What follows is a set of entries; retype all of them exactly.

(Saved data entries)
-=-=-=-=-

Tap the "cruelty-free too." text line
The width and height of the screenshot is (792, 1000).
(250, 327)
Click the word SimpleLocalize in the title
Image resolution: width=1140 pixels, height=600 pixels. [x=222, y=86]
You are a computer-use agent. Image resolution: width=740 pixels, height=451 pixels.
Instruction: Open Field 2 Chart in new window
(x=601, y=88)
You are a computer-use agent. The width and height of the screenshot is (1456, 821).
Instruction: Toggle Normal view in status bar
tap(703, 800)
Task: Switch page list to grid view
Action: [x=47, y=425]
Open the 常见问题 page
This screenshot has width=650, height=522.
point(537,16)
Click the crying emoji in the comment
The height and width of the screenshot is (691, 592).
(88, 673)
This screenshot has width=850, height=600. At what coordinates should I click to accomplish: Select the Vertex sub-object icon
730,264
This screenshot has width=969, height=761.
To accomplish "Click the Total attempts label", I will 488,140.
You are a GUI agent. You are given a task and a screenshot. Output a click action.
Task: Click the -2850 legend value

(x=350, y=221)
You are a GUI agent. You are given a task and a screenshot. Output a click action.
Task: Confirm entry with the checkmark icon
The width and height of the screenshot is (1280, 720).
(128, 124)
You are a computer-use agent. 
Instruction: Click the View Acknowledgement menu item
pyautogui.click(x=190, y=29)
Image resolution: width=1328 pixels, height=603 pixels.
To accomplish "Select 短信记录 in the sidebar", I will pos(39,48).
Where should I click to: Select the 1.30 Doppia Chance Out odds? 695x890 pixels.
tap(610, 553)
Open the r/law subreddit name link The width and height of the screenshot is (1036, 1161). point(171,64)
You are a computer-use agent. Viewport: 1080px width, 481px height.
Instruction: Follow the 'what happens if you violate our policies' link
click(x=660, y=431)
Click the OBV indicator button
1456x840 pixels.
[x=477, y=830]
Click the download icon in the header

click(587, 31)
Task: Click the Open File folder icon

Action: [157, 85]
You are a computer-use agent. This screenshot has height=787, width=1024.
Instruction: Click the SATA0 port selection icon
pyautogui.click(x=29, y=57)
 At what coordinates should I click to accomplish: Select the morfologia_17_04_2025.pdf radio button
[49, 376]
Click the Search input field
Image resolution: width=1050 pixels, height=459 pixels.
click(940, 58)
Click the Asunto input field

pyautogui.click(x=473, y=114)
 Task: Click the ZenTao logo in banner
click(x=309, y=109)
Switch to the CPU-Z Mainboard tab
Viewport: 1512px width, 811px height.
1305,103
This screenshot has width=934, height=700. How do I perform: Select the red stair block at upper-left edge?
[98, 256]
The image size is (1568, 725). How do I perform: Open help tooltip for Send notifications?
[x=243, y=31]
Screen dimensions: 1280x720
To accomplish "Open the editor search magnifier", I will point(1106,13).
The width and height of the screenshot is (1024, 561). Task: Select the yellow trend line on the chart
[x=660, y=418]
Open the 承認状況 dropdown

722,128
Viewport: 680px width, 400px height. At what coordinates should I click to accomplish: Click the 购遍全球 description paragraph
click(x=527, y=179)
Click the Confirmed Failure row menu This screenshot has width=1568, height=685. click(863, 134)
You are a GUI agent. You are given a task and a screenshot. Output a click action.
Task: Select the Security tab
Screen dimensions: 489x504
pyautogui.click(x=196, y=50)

-=-=-=-=-

--- Written response ---
Tap the "cruelty-free too." text line
The width and height of the screenshot is (792, 1000).
(250, 327)
Click the word SimpleLocalize in the title
Image resolution: width=1140 pixels, height=600 pixels. [x=222, y=86]
You are a computer-use agent. Image resolution: width=740 pixels, height=451 pixels.
Instruction: Open Field 2 Chart in new window
(x=601, y=88)
You are a computer-use agent. The width and height of the screenshot is (1456, 821).
Instruction: Toggle Normal view in status bar
tap(703, 800)
Task: Switch page list to grid view
Action: [x=47, y=425]
Open the 常见问题 page
This screenshot has width=650, height=522.
point(537,16)
Click the crying emoji in the comment
The height and width of the screenshot is (691, 592).
(88, 673)
This screenshot has width=850, height=600. At what coordinates should I click to accomplish: Select the Vertex sub-object icon
730,264
This screenshot has width=969, height=761.
To accomplish "Click the Total attempts label", I will 488,140.
You are a GUI agent. You are given a task and a screenshot. Output a click action.
Task: Click the -2850 legend value

(x=350, y=221)
You are a GUI agent. You are given a task and a screenshot. Output a click action.
Task: Confirm entry with the checkmark icon
The width and height of the screenshot is (1280, 720).
(128, 124)
You are a computer-use agent. 
Instruction: Click the View Acknowledgement menu item
pyautogui.click(x=190, y=29)
Image resolution: width=1328 pixels, height=603 pixels.
To accomplish "Select 短信记录 in the sidebar", I will pos(39,48).
Where should I click to: Select the 1.30 Doppia Chance Out odds? 695x890 pixels.
tap(610, 553)
Open the r/law subreddit name link The width and height of the screenshot is (1036, 1161). point(171,64)
You are a computer-use agent. Viewport: 1080px width, 481px height.
Instruction: Follow the 'what happens if you violate our policies' link
click(x=660, y=431)
Click the OBV indicator button
1456x840 pixels.
[x=477, y=830]
Click the download icon in the header

click(587, 31)
Task: Click the Open File folder icon

Action: [157, 85]
You are a computer-use agent. This screenshot has height=787, width=1024.
Instruction: Click the SATA0 port selection icon
pyautogui.click(x=29, y=57)
 At what coordinates should I click to accomplish: Select the morfologia_17_04_2025.pdf radio button
[49, 376]
Click the Search input field
Image resolution: width=1050 pixels, height=459 pixels.
click(940, 58)
Click the Asunto input field

pyautogui.click(x=473, y=114)
 Task: Click the ZenTao logo in banner
click(x=309, y=109)
Switch to the CPU-Z Mainboard tab
Viewport: 1512px width, 811px height.
1305,103
This screenshot has width=934, height=700. How do I perform: Select the red stair block at upper-left edge?
[98, 256]
The image size is (1568, 725). How do I perform: Open help tooltip for Send notifications?
[x=243, y=31]
Screen dimensions: 1280x720
To accomplish "Open the editor search magnifier", I will point(1106,13).
The width and height of the screenshot is (1024, 561). Task: Select the yellow trend line on the chart
[x=660, y=418]
Open the 承認状況 dropdown

722,128
Viewport: 680px width, 400px height. At what coordinates should I click to accomplish: Click the 购遍全球 description paragraph
click(x=527, y=179)
Click the Confirmed Failure row menu This screenshot has width=1568, height=685. click(863, 134)
You are a GUI agent. You are given a task and a screenshot. Output a click action.
Task: Select the Security tab
Screen dimensions: 489x504
pyautogui.click(x=196, y=50)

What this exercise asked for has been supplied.